» Directions for this task:
Rewrite the lines below, changing every "Image resolution" to "Display resolution" and leaving everything else untouched.

-- Provided data start --

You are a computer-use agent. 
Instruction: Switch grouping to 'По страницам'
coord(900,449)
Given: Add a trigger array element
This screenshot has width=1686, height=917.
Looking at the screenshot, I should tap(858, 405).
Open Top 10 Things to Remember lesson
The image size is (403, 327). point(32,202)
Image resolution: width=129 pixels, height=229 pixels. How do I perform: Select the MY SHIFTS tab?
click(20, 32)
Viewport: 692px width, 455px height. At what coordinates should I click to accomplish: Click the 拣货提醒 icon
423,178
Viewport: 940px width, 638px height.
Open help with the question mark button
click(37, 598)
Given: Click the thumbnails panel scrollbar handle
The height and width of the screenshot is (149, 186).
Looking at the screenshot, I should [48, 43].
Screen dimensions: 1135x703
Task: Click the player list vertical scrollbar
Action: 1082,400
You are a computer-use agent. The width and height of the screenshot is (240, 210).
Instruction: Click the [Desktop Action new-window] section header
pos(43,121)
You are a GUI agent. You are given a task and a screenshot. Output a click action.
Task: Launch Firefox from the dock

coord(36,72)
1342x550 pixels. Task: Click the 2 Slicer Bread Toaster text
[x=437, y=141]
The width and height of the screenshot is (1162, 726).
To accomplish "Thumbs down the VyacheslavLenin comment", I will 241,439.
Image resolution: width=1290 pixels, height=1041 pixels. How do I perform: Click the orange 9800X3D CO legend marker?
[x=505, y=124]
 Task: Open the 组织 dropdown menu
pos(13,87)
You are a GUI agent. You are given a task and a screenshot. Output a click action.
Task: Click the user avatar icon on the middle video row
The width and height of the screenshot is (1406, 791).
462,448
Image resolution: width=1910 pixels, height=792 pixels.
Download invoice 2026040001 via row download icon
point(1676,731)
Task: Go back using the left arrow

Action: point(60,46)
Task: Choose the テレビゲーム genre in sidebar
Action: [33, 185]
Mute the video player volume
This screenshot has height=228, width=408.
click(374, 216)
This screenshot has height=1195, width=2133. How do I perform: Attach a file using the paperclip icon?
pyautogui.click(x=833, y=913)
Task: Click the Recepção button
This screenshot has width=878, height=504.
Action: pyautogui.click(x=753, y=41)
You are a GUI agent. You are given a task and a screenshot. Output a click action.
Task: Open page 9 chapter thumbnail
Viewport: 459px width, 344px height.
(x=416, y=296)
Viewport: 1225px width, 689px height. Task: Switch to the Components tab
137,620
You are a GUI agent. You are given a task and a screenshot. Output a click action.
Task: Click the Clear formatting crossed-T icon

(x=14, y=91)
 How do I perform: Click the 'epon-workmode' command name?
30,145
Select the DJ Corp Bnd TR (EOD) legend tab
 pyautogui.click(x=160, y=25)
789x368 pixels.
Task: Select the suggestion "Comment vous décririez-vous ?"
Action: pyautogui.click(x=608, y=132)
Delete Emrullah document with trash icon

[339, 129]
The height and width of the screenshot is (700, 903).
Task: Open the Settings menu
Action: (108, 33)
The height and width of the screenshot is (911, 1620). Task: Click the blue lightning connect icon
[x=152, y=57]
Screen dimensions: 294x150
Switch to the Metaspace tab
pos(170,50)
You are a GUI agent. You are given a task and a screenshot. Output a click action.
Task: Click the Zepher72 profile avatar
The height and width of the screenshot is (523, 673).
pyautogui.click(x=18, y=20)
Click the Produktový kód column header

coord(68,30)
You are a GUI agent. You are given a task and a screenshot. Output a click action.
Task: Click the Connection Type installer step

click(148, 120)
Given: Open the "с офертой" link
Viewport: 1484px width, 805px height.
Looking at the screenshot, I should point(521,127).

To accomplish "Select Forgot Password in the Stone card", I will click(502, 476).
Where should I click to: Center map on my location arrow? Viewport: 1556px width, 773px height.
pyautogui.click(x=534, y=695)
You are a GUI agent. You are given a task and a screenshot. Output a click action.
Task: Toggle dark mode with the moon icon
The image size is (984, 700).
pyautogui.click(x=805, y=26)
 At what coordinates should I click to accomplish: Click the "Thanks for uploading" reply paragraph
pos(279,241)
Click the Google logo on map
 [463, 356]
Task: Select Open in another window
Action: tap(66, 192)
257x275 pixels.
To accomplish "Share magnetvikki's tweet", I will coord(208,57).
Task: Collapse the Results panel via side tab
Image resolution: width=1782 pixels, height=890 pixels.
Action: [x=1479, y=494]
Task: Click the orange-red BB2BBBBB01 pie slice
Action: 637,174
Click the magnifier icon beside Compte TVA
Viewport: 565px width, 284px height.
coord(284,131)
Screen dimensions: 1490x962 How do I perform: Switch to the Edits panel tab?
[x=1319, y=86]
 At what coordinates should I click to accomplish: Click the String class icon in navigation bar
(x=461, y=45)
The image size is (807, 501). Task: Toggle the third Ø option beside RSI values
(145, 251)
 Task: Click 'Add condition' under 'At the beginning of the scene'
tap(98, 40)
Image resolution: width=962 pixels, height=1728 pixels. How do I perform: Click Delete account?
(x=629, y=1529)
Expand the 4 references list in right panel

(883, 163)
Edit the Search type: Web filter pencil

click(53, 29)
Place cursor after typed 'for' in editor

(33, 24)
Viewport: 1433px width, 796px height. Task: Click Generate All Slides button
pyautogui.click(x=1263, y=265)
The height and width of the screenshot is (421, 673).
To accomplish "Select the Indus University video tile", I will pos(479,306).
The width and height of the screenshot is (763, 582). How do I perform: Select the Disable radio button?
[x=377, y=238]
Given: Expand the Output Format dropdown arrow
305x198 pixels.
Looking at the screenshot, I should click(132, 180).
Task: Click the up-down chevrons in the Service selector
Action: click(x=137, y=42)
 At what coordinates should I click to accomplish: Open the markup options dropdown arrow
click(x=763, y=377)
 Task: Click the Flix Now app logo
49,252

-- Provided data end --

» Full output:
You are a computer-use agent. 
Instruction: Switch grouping to 'По страницам'
coord(900,449)
Given: Add a trigger array element
This screenshot has width=1686, height=917.
Looking at the screenshot, I should tap(858, 405).
Open Top 10 Things to Remember lesson
The image size is (403, 327). point(32,202)
Display resolution: width=129 pixels, height=229 pixels. How do I perform: Select the MY SHIFTS tab?
click(20, 32)
Viewport: 692px width, 455px height. At what coordinates should I click to accomplish: Click the 拣货提醒 icon
423,178
Viewport: 940px width, 638px height.
Open help with the question mark button
click(37, 598)
Given: Click the thumbnails panel scrollbar handle
The height and width of the screenshot is (149, 186).
Looking at the screenshot, I should [48, 43].
Screen dimensions: 1135x703
Task: Click the player list vertical scrollbar
Action: 1082,400
You are a computer-use agent. The width and height of the screenshot is (240, 210).
Instruction: Click the [Desktop Action new-window] section header
pos(43,121)
You are a GUI agent. You are given a task and a screenshot. Output a click action.
Task: Launch Firefox from the dock

coord(36,72)
1342x550 pixels. Task: Click the 2 Slicer Bread Toaster text
[x=437, y=141]
The width and height of the screenshot is (1162, 726).
To accomplish "Thumbs down the VyacheslavLenin comment", I will 241,439.
Display resolution: width=1290 pixels, height=1041 pixels. How do I perform: Click the orange 9800X3D CO legend marker?
[x=505, y=124]
 Task: Open the 组织 dropdown menu
pos(13,87)
You are a GUI agent. You are given a task and a screenshot. Output a click action.
Task: Click the user avatar icon on the middle video row
The width and height of the screenshot is (1406, 791).
462,448
Display resolution: width=1910 pixels, height=792 pixels.
Download invoice 2026040001 via row download icon
point(1676,731)
Task: Go back using the left arrow

Action: point(60,46)
Task: Choose the テレビゲーム genre in sidebar
Action: [33, 185]
Mute the video player volume
This screenshot has height=228, width=408.
click(374, 216)
This screenshot has height=1195, width=2133. How do I perform: Attach a file using the paperclip icon?
pyautogui.click(x=833, y=913)
Task: Click the Recepção button
This screenshot has width=878, height=504.
Action: pyautogui.click(x=753, y=41)
You are a GUI agent. You are given a task and a screenshot. Output a click action.
Task: Open page 9 chapter thumbnail
Viewport: 459px width, 344px height.
(x=416, y=296)
Viewport: 1225px width, 689px height. Task: Switch to the Components tab
137,620
You are a GUI agent. You are given a task and a screenshot. Output a click action.
Task: Click the Clear formatting crossed-T icon

(x=14, y=91)
 How do I perform: Click the 'epon-workmode' command name?
30,145
Select the DJ Corp Bnd TR (EOD) legend tab
 pyautogui.click(x=160, y=25)
789x368 pixels.
Task: Select the suggestion "Comment vous décririez-vous ?"
Action: pyautogui.click(x=608, y=132)
Delete Emrullah document with trash icon

[339, 129]
The height and width of the screenshot is (700, 903).
Task: Open the Settings menu
Action: (108, 33)
The height and width of the screenshot is (911, 1620). Task: Click the blue lightning connect icon
[x=152, y=57]
Screen dimensions: 294x150
Switch to the Metaspace tab
pos(170,50)
You are a GUI agent. You are given a task and a screenshot. Output a click action.
Task: Click the Zepher72 profile avatar
The height and width of the screenshot is (523, 673).
pyautogui.click(x=18, y=20)
Click the Produktový kód column header

coord(68,30)
You are a GUI agent. You are given a task and a screenshot. Output a click action.
Task: Click the Connection Type installer step

click(148, 120)
Given: Open the "с офертой" link
Viewport: 1484px width, 805px height.
Looking at the screenshot, I should point(521,127).

To accomplish "Select Forgot Password in the Stone card", I will click(502, 476).
Where should I click to: Center map on my location arrow? Viewport: 1556px width, 773px height.
pyautogui.click(x=534, y=695)
You are a GUI agent. You are given a task and a screenshot. Output a click action.
Task: Toggle dark mode with the moon icon
The image size is (984, 700).
pyautogui.click(x=805, y=26)
 At what coordinates should I click to accomplish: Click the "Thanks for uploading" reply paragraph
pos(279,241)
Click the Google logo on map
 [463, 356]
Task: Select Open in another window
Action: tap(66, 192)
257x275 pixels.
To accomplish "Share magnetvikki's tweet", I will coord(208,57).
Task: Collapse the Results panel via side tab
Display resolution: width=1782 pixels, height=890 pixels.
Action: [x=1479, y=494]
Task: Click the orange-red BB2BBBBB01 pie slice
Action: 637,174
Click the magnifier icon beside Compte TVA
Viewport: 565px width, 284px height.
coord(284,131)
Screen dimensions: 1490x962 How do I perform: Switch to the Edits panel tab?
[x=1319, y=86]
 At what coordinates should I click to accomplish: Click the String class icon in navigation bar
(x=461, y=45)
The image size is (807, 501). Task: Toggle the third Ø option beside RSI values
(145, 251)
 Task: Click 'Add condition' under 'At the beginning of the scene'
tap(98, 40)
Display resolution: width=962 pixels, height=1728 pixels. How do I perform: Click Delete account?
(x=629, y=1529)
Expand the 4 references list in right panel

(883, 163)
Edit the Search type: Web filter pencil

click(53, 29)
Place cursor after typed 'for' in editor

(33, 24)
Viewport: 1433px width, 796px height. Task: Click Generate All Slides button
pyautogui.click(x=1263, y=265)
The height and width of the screenshot is (421, 673).
To accomplish "Select the Indus University video tile", I will pos(479,306).
The width and height of the screenshot is (763, 582). How do I perform: Select the Disable radio button?
[x=377, y=238]
Given: Expand the Output Format dropdown arrow
305x198 pixels.
Looking at the screenshot, I should click(132, 180).
Task: Click the up-down chevrons in the Service selector
Action: click(x=137, y=42)
 At what coordinates should I click to accomplish: Open the markup options dropdown arrow
click(x=763, y=377)
 Task: Click the Flix Now app logo
49,252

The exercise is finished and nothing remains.